“É um fardo muito pesado se colocar como candidato representante da igreja”, acredita Oséias Ribeiro

Da redação do Conectado ao Poder

O teólogo e candidato a deputado distrital Oséias Ribeiro (Agir)  foi entrevistado no programa Conectado ao Poder, da TV Cultura, pelo jornalista Sandro Gianelli, e contou sobre sua entrada para a política, lembrou de suas primeiras eleições, disse de expectativas para este ano eleitoral, além de citar a relação da política com a religião e falar sobre suas ideias caso seja eleito.

Quando começou a sua caminhada política?

Eu comecei na política no ano de 2010, quando ingressei em uma primeira campanha política de governador para o Agnelo, que foi eleito e me convidou a participar de seu governo, eu fui chefe de gabinete da Administração de Taguatinga, diretor na Secretaria de  Obras e na de Desenvolvimento Econômico, então, a partir disso, eu comecei a ter uma representação política na igreja, a Assembleia de Deus de Brasília.

Como é a divisão da Assembleia de Deus?

A Assembleia de Deus se resume em dois campos: Campo de Madureira e Campo de Missão e dentro deles existem vários outros ministérios menores, que se organizam e, em razão disso, existe a convenção geral das Assembleias de Deus de Madureira, que reúnem todas as igrejas do Campo de Madureira, e a convenção geral das Assembleias de Deus CGADB, que compreendem todas as igrejas do Campo Missão, então tudo isso, seja Missão, seja Madureira, depende da forma que nasceu, mas a liturgia se mantém a mesma.   

Em 2014 você vem como candidato a deputado distrital?

Sim. Eu fui escolhido por plebiscito e reuniões internas da igreja, que viram que meu nome era o de maior adesão e fizemos uma pré-campanha lá dentro.

Quantos votos você teve?

4.300 votos.

Em 2018 você também foi candidato. Qual votação você teve?

Eu tive 8.400 votos.

Você consegue projetar uma expectativa para as eleições de 2022?

Eu imagino um crescimento de 60% a 70% e se isso ocorrer, eu estarei disputando com frente grande para esta eleição.

Qual é o seu entendimento religioso?

Eu tenho uma compreensão religiosa de que a igreja tem uma obrigação social, até pela forma que as instituições se organizam. Como uma instituição pautada nos ensinos de Cristo, nós devemos ser um referencial tanto espiritual, quanto no campo social. Temos que direcionar a política pública social com justiça.

Como você observa a política no meio da religiosidade?

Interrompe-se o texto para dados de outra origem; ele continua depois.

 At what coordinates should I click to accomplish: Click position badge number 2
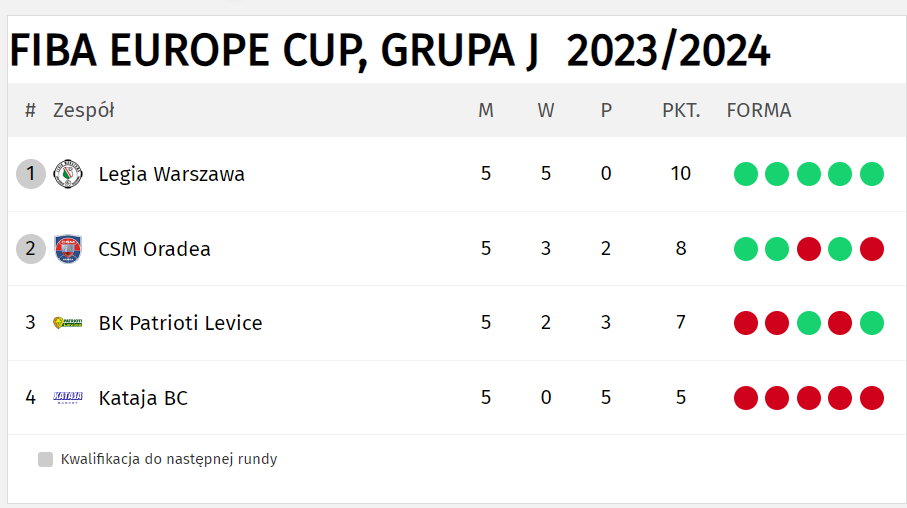coord(31,249)
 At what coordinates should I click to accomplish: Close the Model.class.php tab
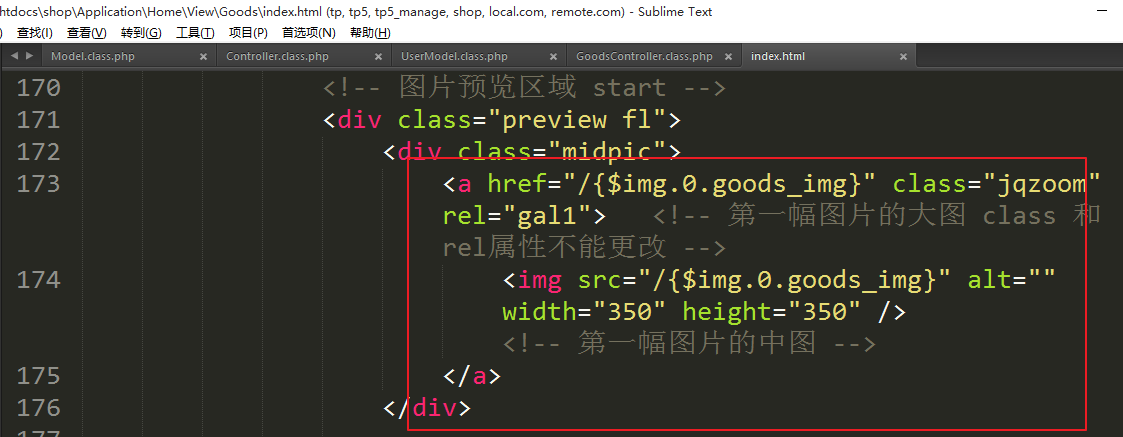click(x=203, y=57)
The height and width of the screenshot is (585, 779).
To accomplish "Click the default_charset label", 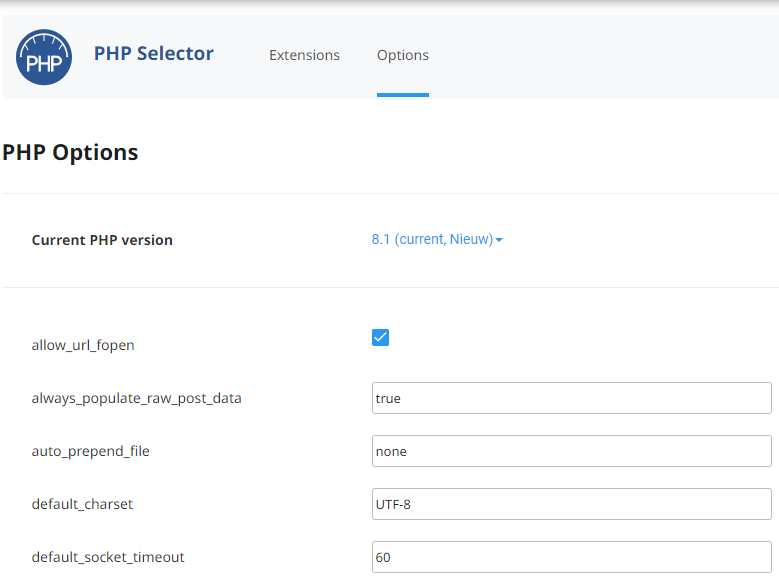I will (x=82, y=504).
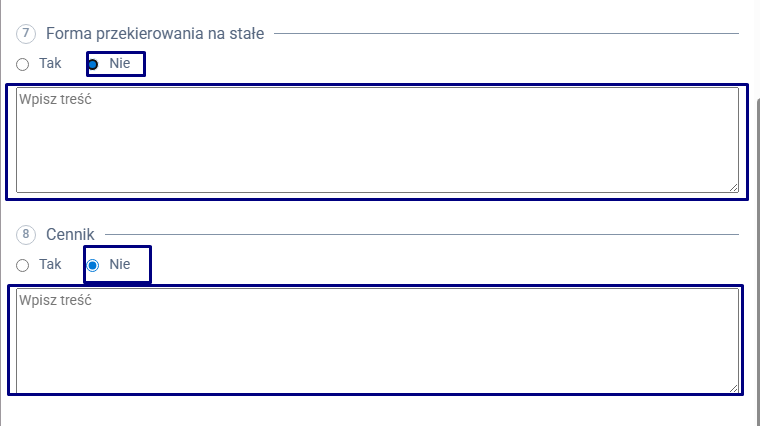Screen dimensions: 760x426
Task: Click the divider line beside Forma przekierowania heading
Action: click(x=505, y=34)
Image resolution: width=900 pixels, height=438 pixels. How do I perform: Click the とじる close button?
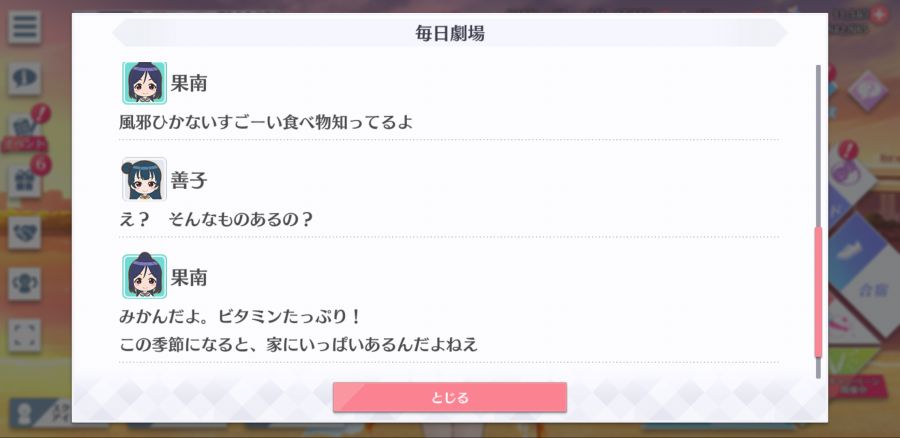[x=449, y=397]
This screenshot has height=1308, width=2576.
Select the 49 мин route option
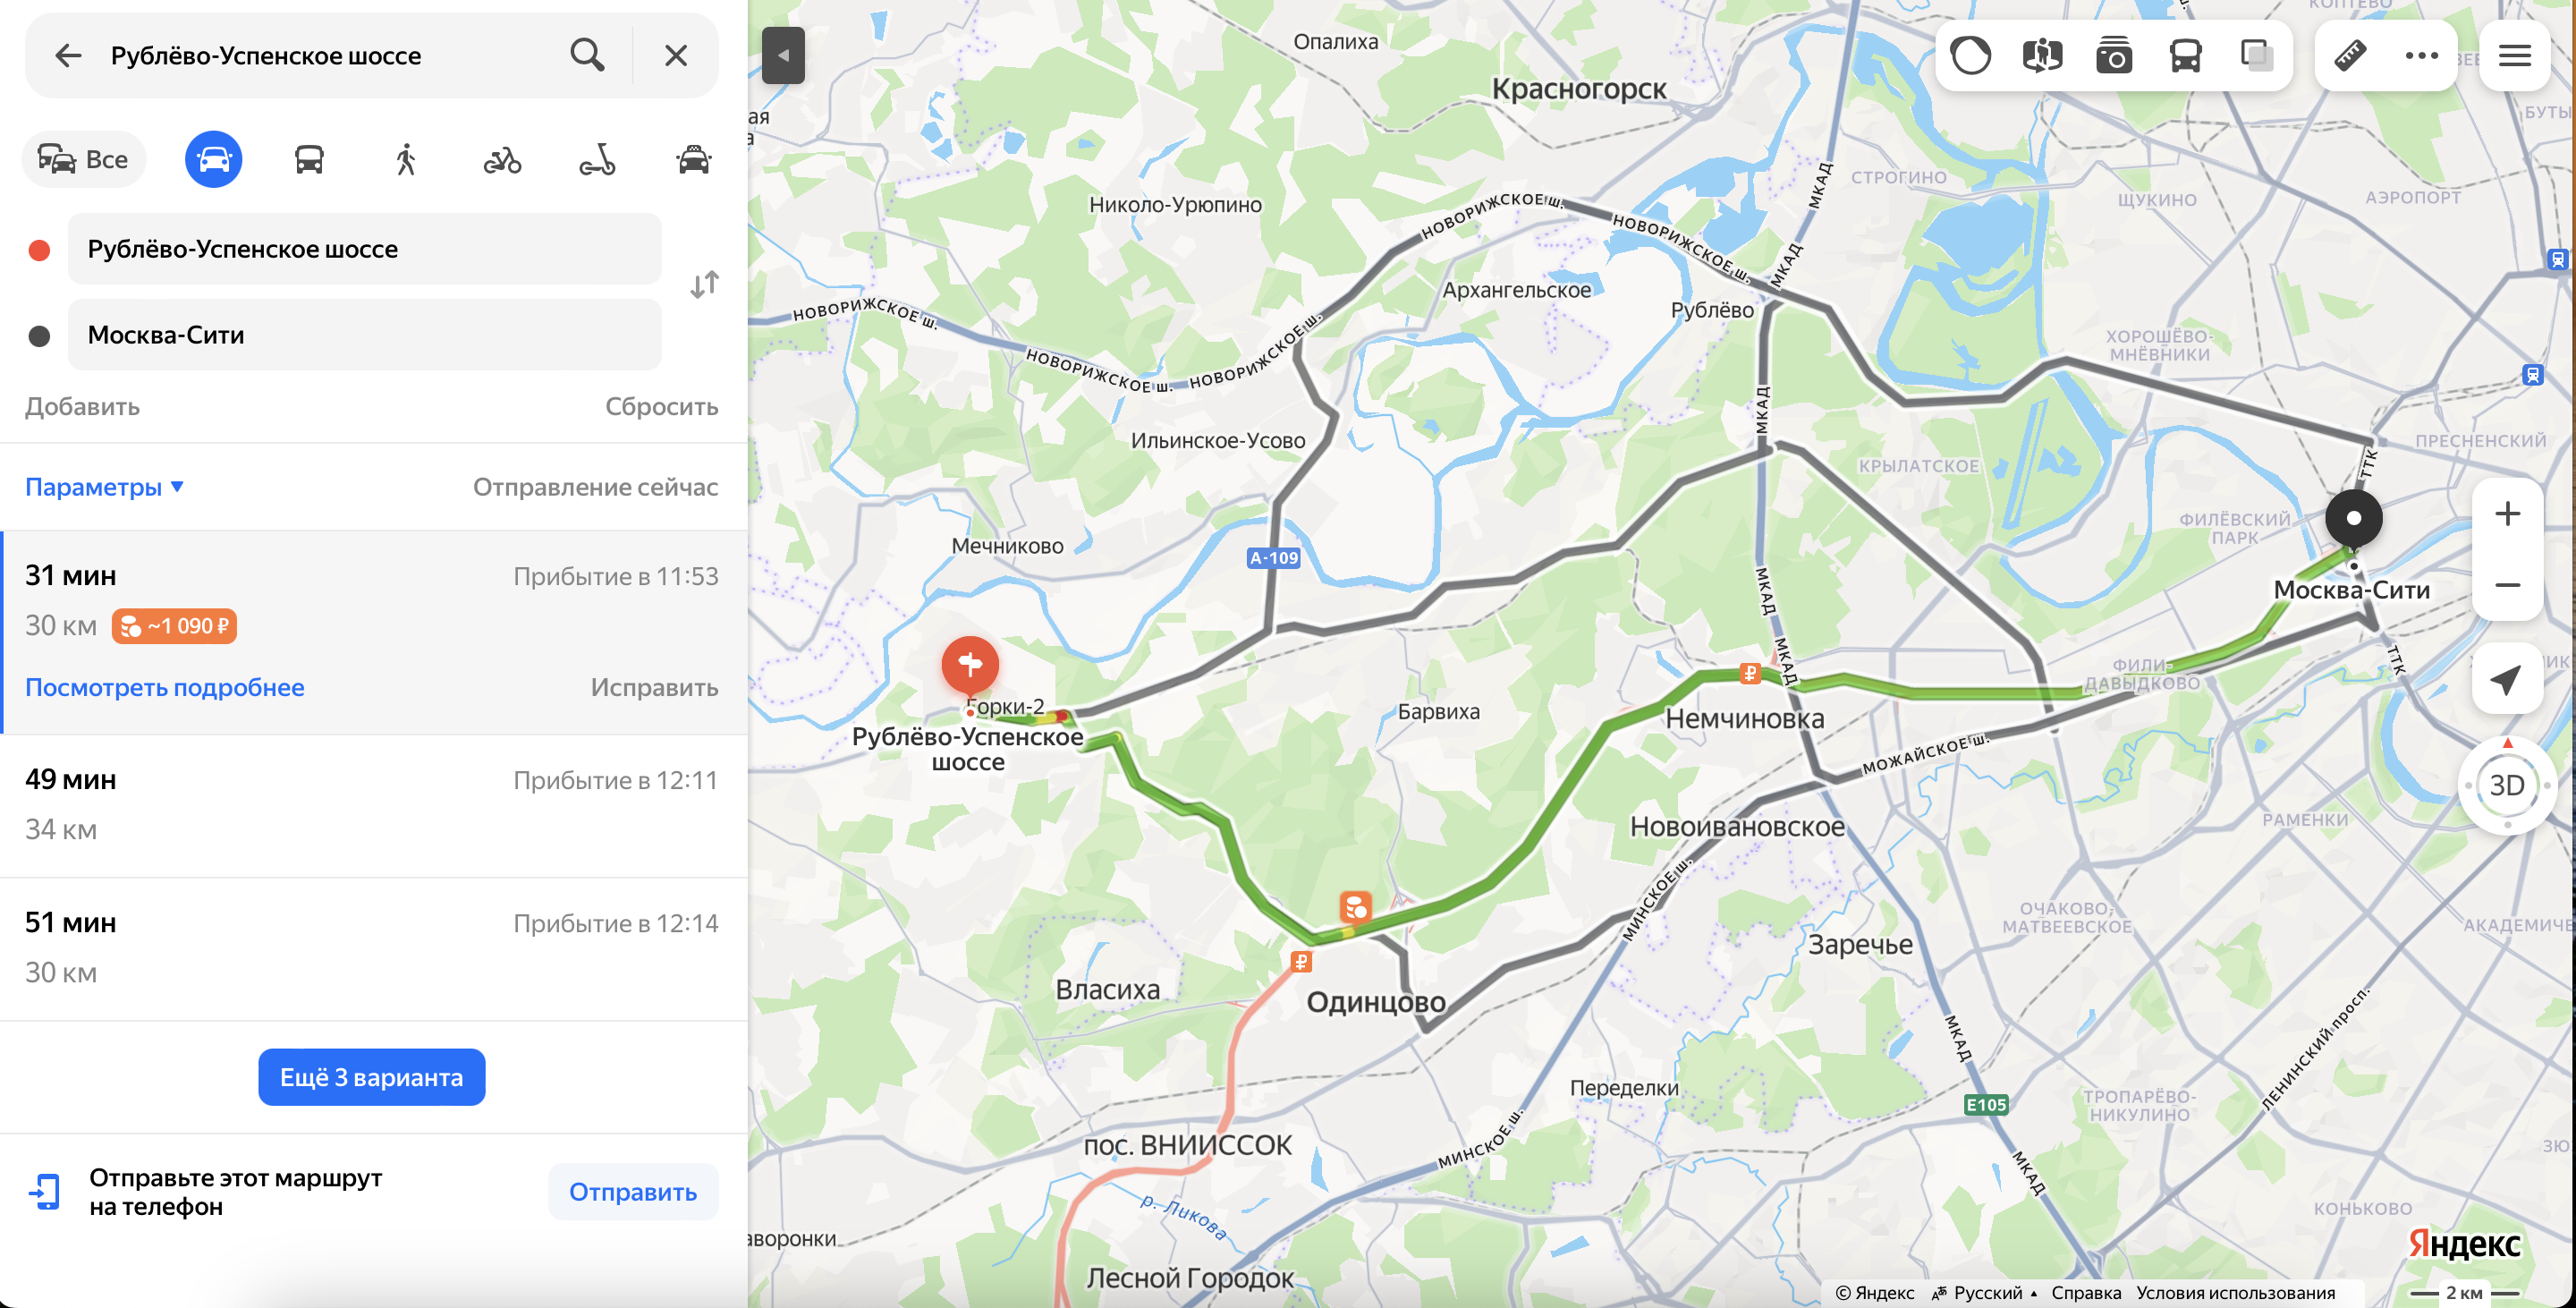click(x=372, y=805)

A igreja tem um tom a dar um perfil político, mas qualquer representante político não deve se colocar como representante de certa instituição religiosa, até porque isso seria uma quebra do princípio democrático, porque as pessoas votam em seus representantes para representar o DF inteiro e não apenas uma categoria. Muita gente já faz campanha no DF se colocando como representante da igreja, o que eu acho um fardo muito pesado, porque o grande representante da igreja é Cristo, então a função tem que ser muito mais ampla do que segmentada. Eu me sinto representante dos religiosos, mas com a ética que eu aplico em qualquer circunstância da minha vida, porque arrancar meu sentimento Cristão é o mesmo que arrancar minha pele.

Você acha adequado trazer princípios de fé como bandeira?

As pessoas podem ter princípios que a igreja defende, mas eu não acredito que alguém deva trazer para a política esses princípios de fé como bandeira. Se eu falar que as bandeiras religiosas, como família, devem ser representadas e defendidas no campo político, eu estou diminuindo um discurso muito maior.

Se eleito, quais serão suas três principais defesas?

Eu defendo a habitação para as pessoas de baixa renda. Temos que mudar os critérios da política habitacional aqui no DF, trazendo novamente o sonho da casa própria para as pessoas que mais precisam de moradia. Lutamos também pela regularização fundiária, porque acreditamos que é uma questão social de crescimento pessoal e também defendo o terceiro setor, que é onde entra a igreja para mim, pois ela me ensinou a praticar o trabalho social. Como deputado distrital, eu quero colocar as minhas emendas parlamentares para o desenvolvimento humano e para a geração de emprego, então temos duas propostas muito importantes. Eu pretendo colocar a cada ano 1.000 pessoas no mercado de trabalho, com qualificação profissional e com emprego custeado por um programa através de nossas emendas parlamentares e é possível fazer isso. Eu quero ser uma semente de uma nova política no DF.